A The USP monograph for Atenolol Tablets gives a dissolution tolerance with the Q value of 80%. Acceptance Table 1 in the USP General Chapter <711> Dissolution shows that at Stage 1, testing 6 units, no unit result is less than 85% (Q + 5%). The manufacturer may mean that its specification is set at the S1 level as presented in Acceptance Table 1. That would partially conform with USP. The general chapter describes the dissolution test as having three stages of testing, S1, S2, and S3, with a possible total of 24 units tested. The Q value is used in different ways as the testing proceeds through all the stages. At the S2 level with 12 units tested, Q is the limit for the average result with Q - 15% as the limit for individual results. If the manufacturer simply means that Q is 85% for its atenolol tablets, then it is applying a more stringent requirement than the USP monograph test. That may be done as a control on the product in its hands; however, it is not required for products labeled as USP or claiming to meet USP monograph requirements.

Q In the USP monograph for Oxybutynin Chloride Extended-Release Tablets under Dissolution Test 4 is the recommendation for a specific sinker with its catalog number and a possible supplier for it. The web site for this supplier mentions that sinkers are for capsules, and the USP monograph uses the same sinker for a tablet. Is this correct? Can other types of sinker be used?
A Sinkers can be used with either capsules or tablets if they float or if they stick to the vessel walls (see USP General Chapter <1092> The Dissolution Procedure: Development and Validation). The type of sinker can have a big impact on the dissolution profile; depending on its design, it can even prevent dosage form disintegration. Therefore, the type of sinker used should be carefully evaluated, and sinker selection should be done on a case-by-case basis.

Q There is a discrepancy between the temperature for the deaeration procedure in the USP General Chapter <711> Dissolution (41 °C) and in the certificate that comes with the USP Prednisone Tablets RS (41-45 °C). What are the reasons for this discrepancy? Is there a difference in the deaeration of the medium at a temperature of 41 or 45 °C?

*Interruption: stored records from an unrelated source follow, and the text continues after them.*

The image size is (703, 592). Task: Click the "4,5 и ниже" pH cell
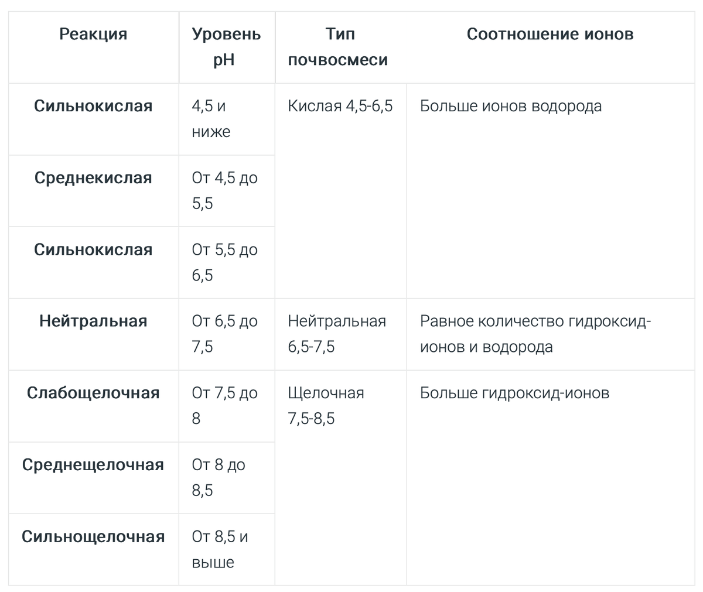[x=211, y=119]
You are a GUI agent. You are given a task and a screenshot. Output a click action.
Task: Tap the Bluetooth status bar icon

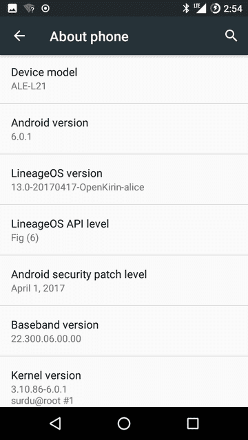pyautogui.click(x=186, y=8)
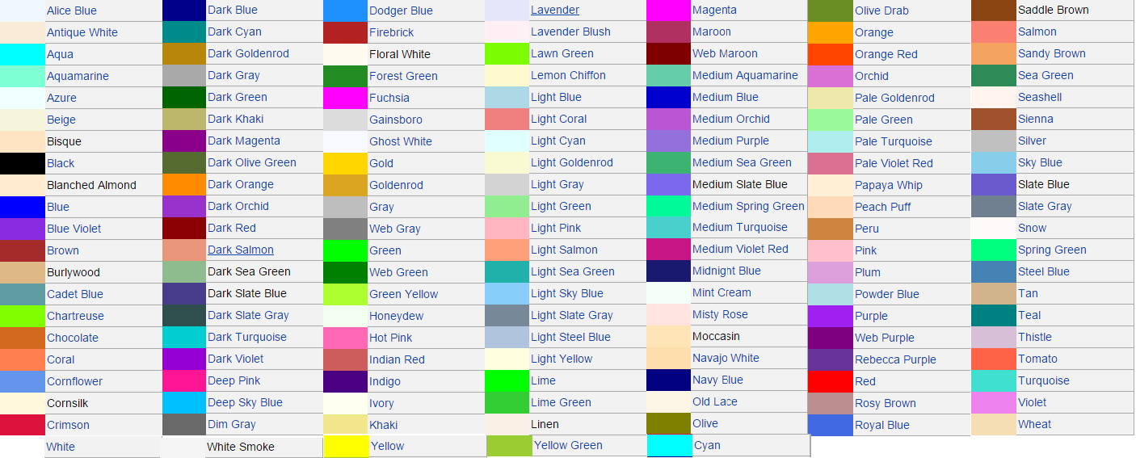Click the Royal Blue color swatch
1136x458 pixels.
point(830,425)
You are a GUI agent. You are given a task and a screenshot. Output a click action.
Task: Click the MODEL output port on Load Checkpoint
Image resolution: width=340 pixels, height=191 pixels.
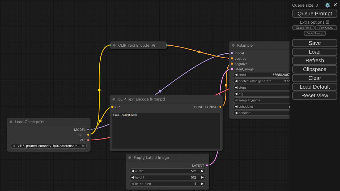(88, 130)
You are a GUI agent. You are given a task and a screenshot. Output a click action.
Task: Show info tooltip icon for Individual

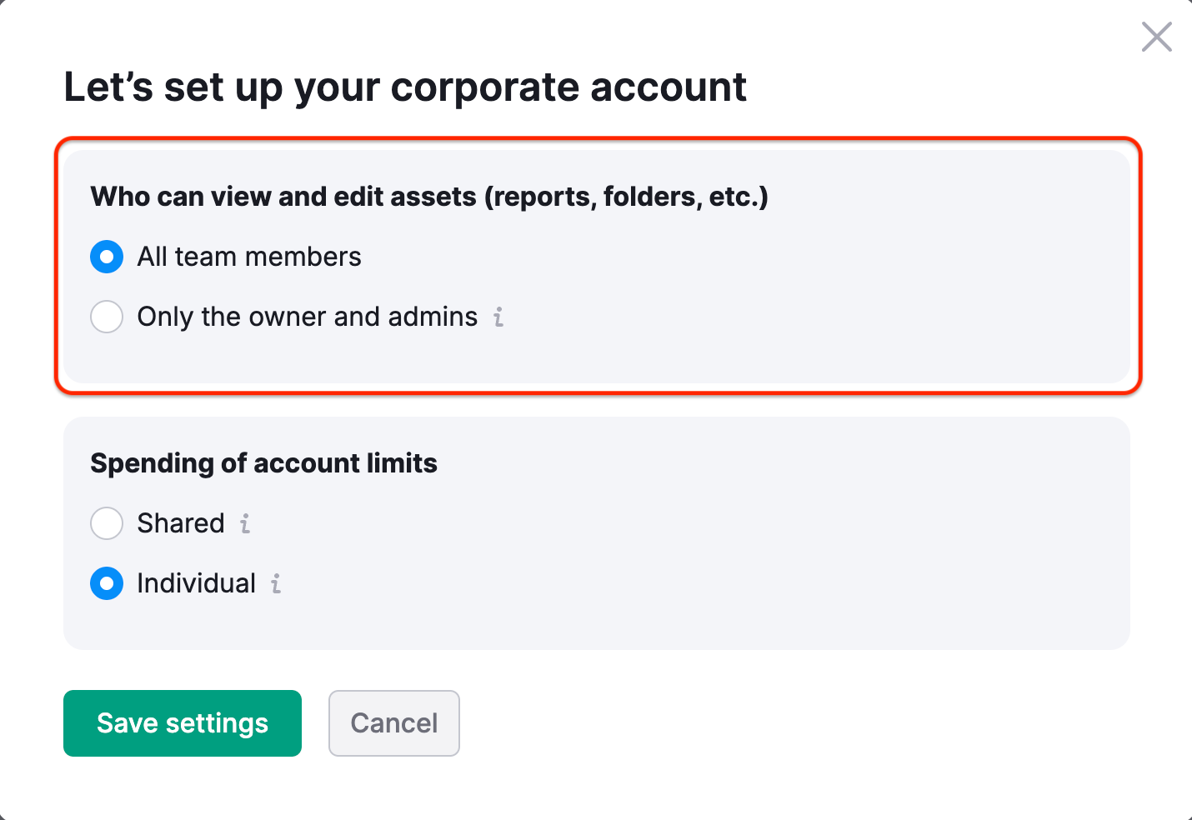(276, 583)
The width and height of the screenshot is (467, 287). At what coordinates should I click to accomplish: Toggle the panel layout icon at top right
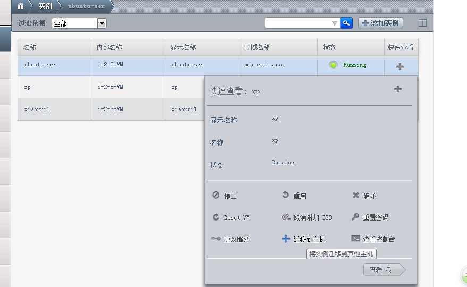[x=422, y=23]
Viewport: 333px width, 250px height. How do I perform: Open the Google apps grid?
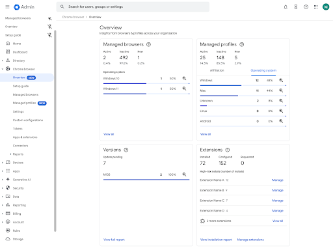click(x=315, y=7)
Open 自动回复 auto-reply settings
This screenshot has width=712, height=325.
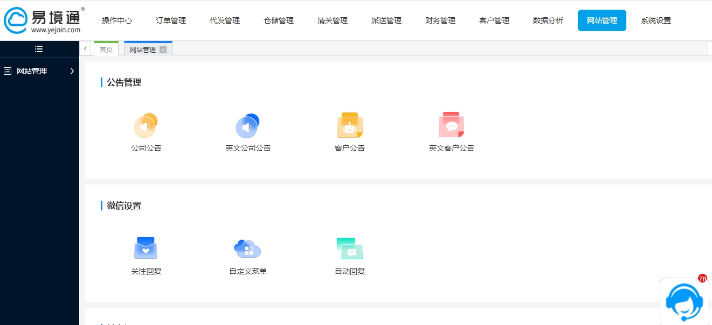[349, 248]
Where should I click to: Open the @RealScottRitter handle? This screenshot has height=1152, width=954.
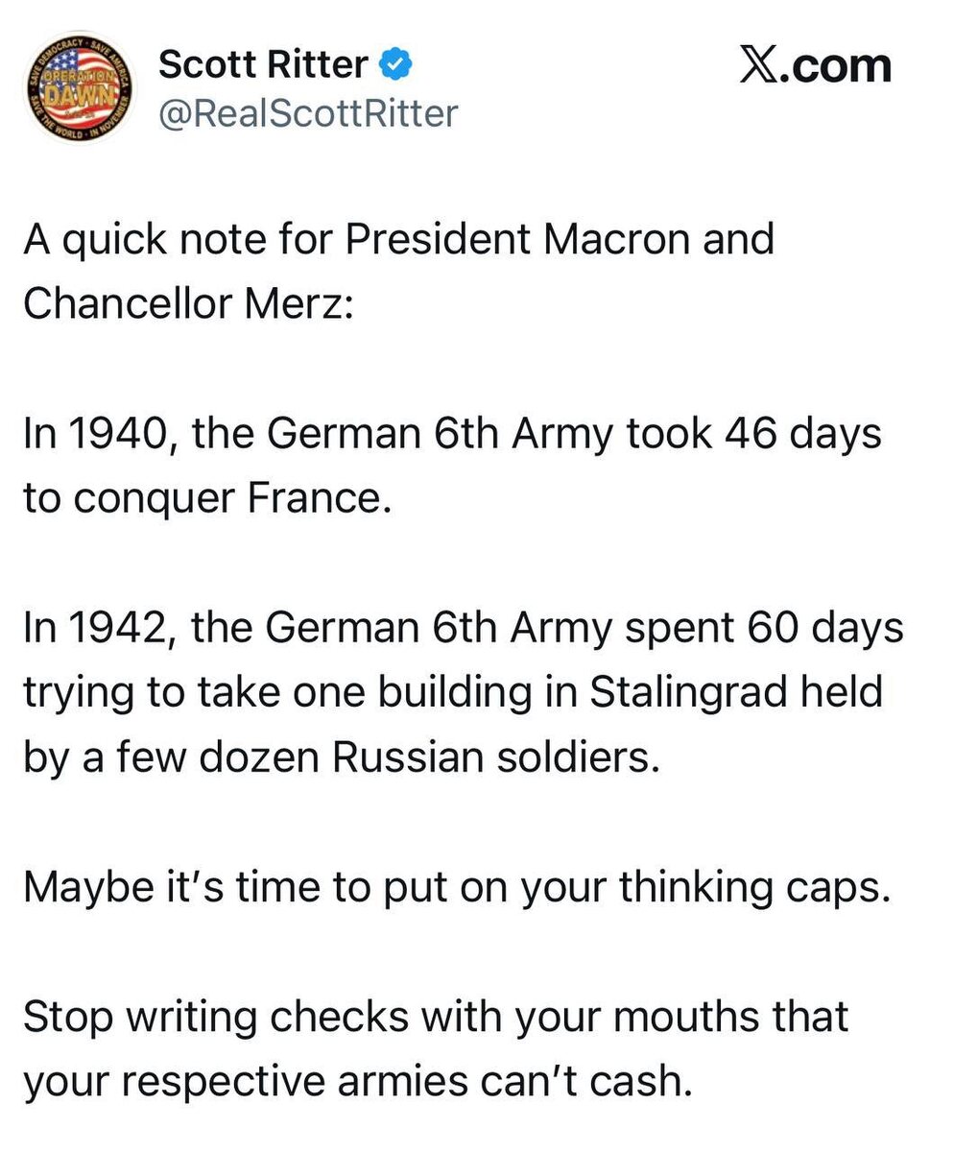(308, 113)
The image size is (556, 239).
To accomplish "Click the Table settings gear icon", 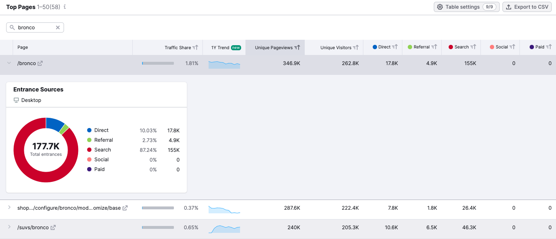I will coord(440,7).
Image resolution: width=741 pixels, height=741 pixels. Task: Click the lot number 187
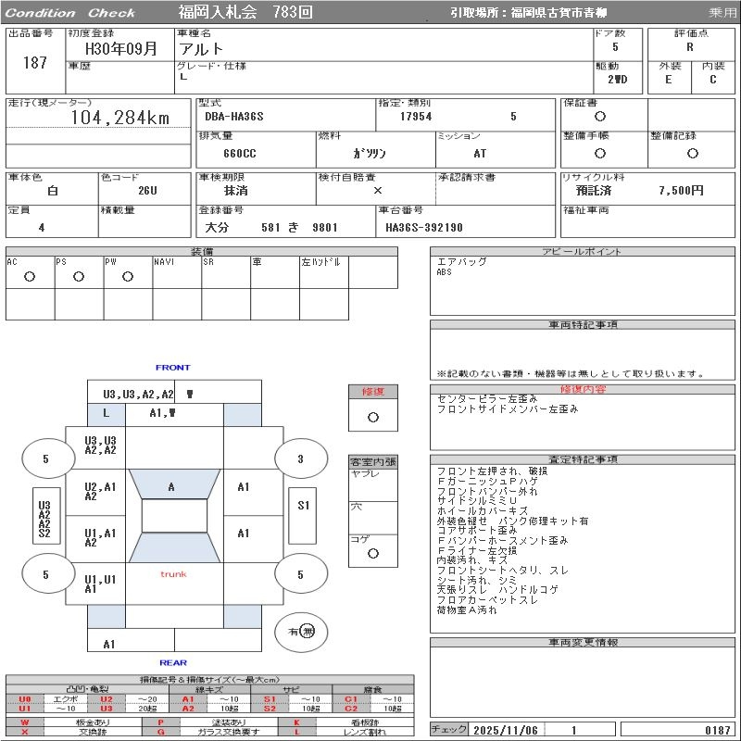[x=34, y=63]
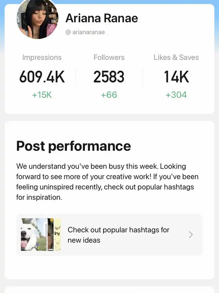Open the white dog post thumbnail
219x293 pixels.
(34, 235)
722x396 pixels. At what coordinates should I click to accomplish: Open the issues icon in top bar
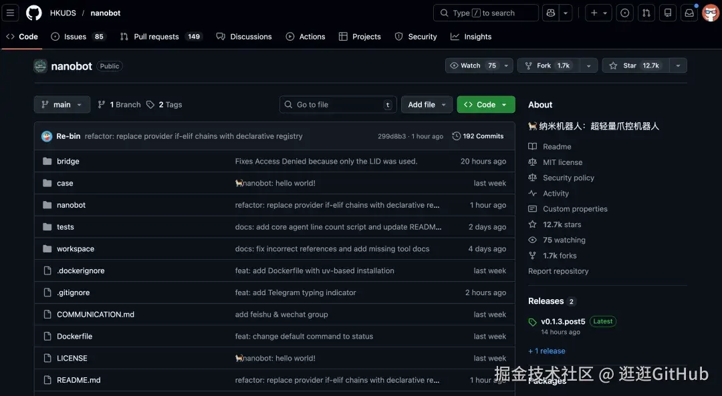(625, 13)
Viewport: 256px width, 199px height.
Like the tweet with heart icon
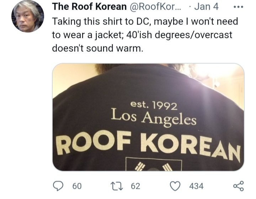tap(175, 186)
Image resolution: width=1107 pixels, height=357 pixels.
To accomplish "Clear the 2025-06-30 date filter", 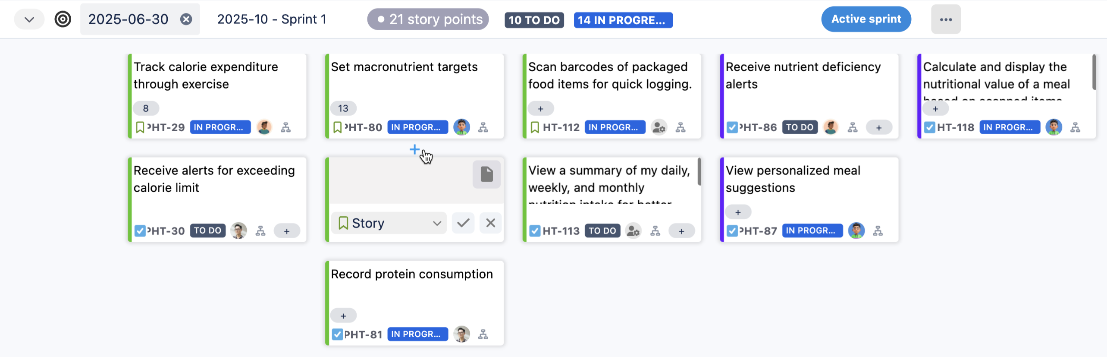I will tap(186, 19).
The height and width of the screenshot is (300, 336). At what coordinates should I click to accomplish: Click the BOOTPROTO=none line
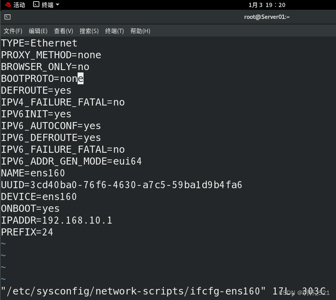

A The underlying principle is that the water solubilities of atmospheric gases decrease with increasing temperature and decreasing pressure. The medium is heated above the test temperature, and then vacuum is applied with filtration and stirring to decrease the dissolved gas content below saturation. Exposed to the atmosphere, the dissolved gas content is will increase as the medium cools and time goes by. Studies in the USP laboratory have demonstrated that good performance verification testing (PVT) results will not likely be obtained if the dissolved oxygen (as a marker for dissolved atmospheric gases) is much greater than 6 ppm. It has been our experience that degassing water at a temperature between 41 and 45 °C can produce an acceptable medium for the PVT. In acknowledgment of the fact that the degassed medium must cool to the test temperature before the start of the dissolution PVT experiment, we performed studies in our lab to determine a minimum degassing temperature that would allow the medium to remain above the 37 °C test temperature during subsequent vacuum treatment, transfer to the vessels, and placement in the dissolution test assembly while requiring minimal additional time for thermal equilibration. It was observed that 41 °C fulfills that expectation. However, in acknowledgment of the ability of a laboratory to control the medium temperature during its preparation, a range of 41-45 °C is practicable. Remember that once the medium cools down to 37 °C and time passes, the dissolved gas content will increase to saturated values. Therefore, before the dissolution run, care must be taken not to let the medium stand for any length of time and not to stir or agitate (such as by pouring the medium with no regard to the potential for mixing atmospheric gas) the medium unnecessarily.